The present study benefits from the serial biopsies allowing for real-time monitoring and analyses of the sequence of cellular events in human skeletal muscle, although by design it cannot provide a definite mechanistic proof. Limitations include the use of pure oils, rather than the consumption of mixed meals. In addition, using water as control will lead to specific metabolic and endocrine conditions (e. g. substrate competition, lipolysis with endogenous NEFA spill-out [48] and low level postprandial incretins). The lipid interventions were designed to be isoenergetic (~3012 kJ) so that differences in effects are unlikely to be due to energy intake. Also, the fact that no strict monitoring of diet and exercise was feasible on the days before the interventions might have influenced the acute lipid overload response. Moreover, the results of this short-term study in healthy humans cannot be necessarily extrapolated to chronic lipid oversupply or common insulin resistance of obesity and type 2 diabetes. Nevertheless, our approach represents an accepted compromise between optimal experimental and near-physiological conditions to allow for assessing acute metabolic changes [10,11,12].

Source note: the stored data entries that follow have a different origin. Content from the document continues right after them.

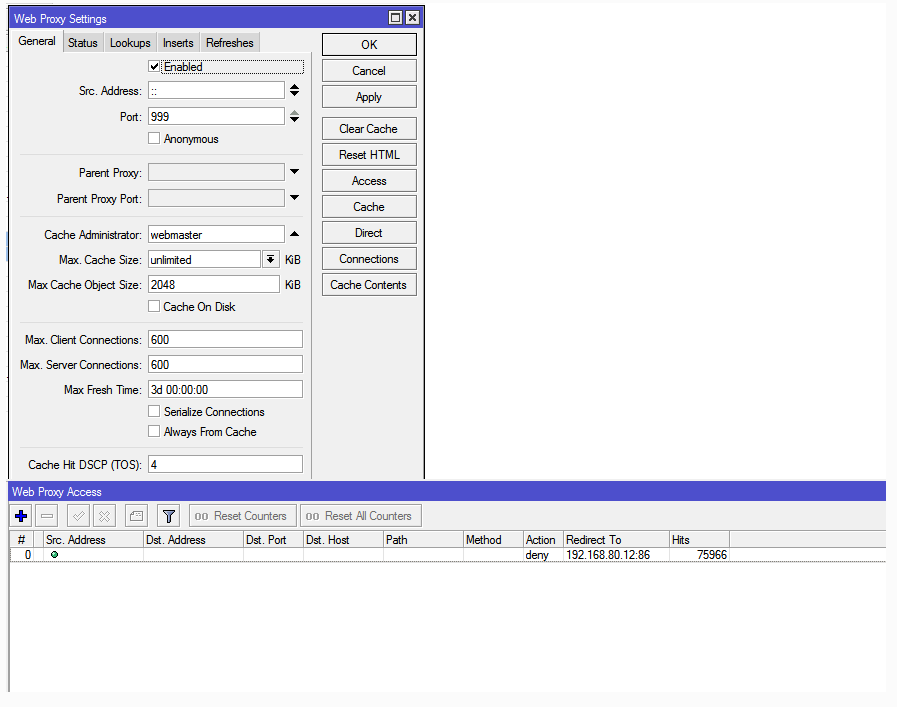Screen dimensions: 897x707
Task: Open the filter funnel in access toolbar
Action: tap(169, 516)
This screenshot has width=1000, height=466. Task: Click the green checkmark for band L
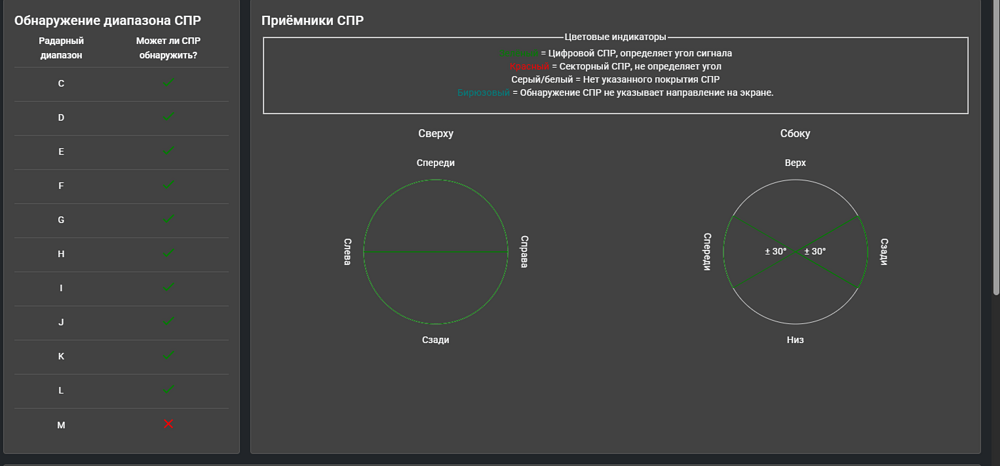168,390
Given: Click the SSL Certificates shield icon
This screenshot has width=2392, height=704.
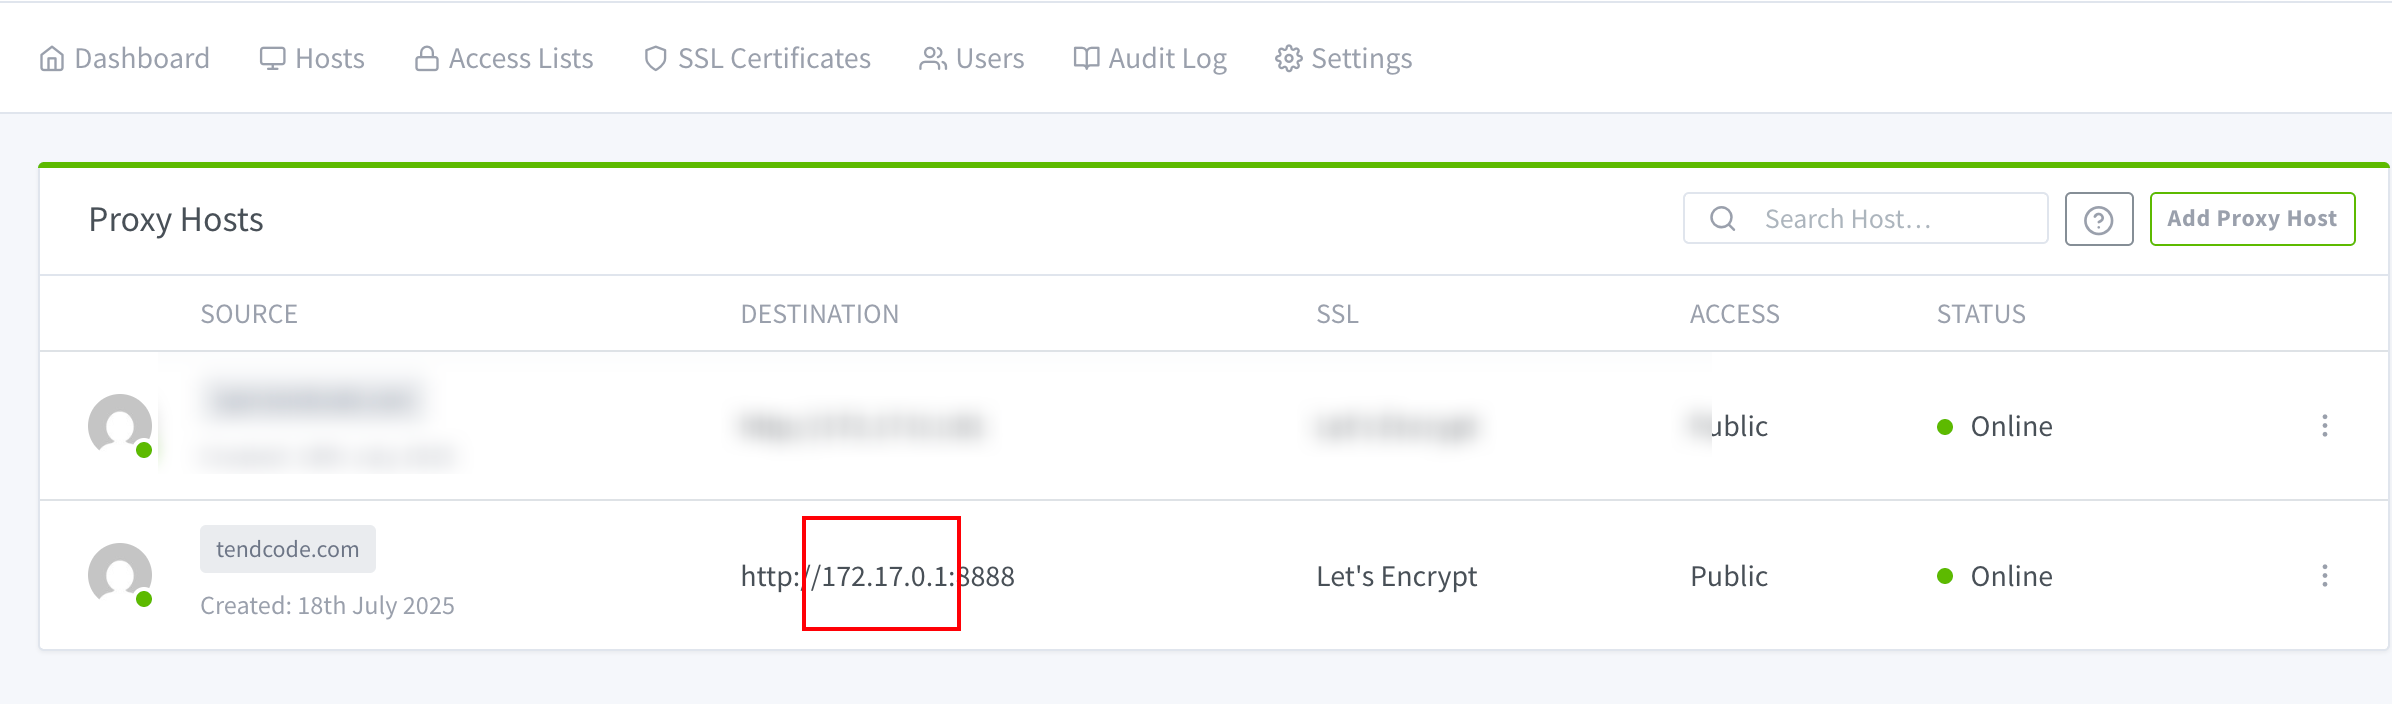Looking at the screenshot, I should 655,59.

In conclusion, this short-term study reveals that raising plasma oleate with and without palmitate concentrations is associated with activation of the myocellular DAG–nPKC pathway and muscle insulin resistance. The acute increase in plasma palmitate also favours ceramide accumulation and aPKCζ–PP2A activation, which can further aggravate muscle insulin resistance. The possible role of lipid interactions, such as modulation by oleate of the palmitate-induced inhibitory signalling events, remains to be investigated. All these effects seem to occur in the absence of changes in mitochondrial capacity or inflammatory pathways, underlining the relevance of lipotoxic pathways as therapeutic targets to prevent and reverse muscle insulin resistance in humans. Finally, further studies are required to prove the effects of diets containing different lipids in healthy and insulin-resistant humans.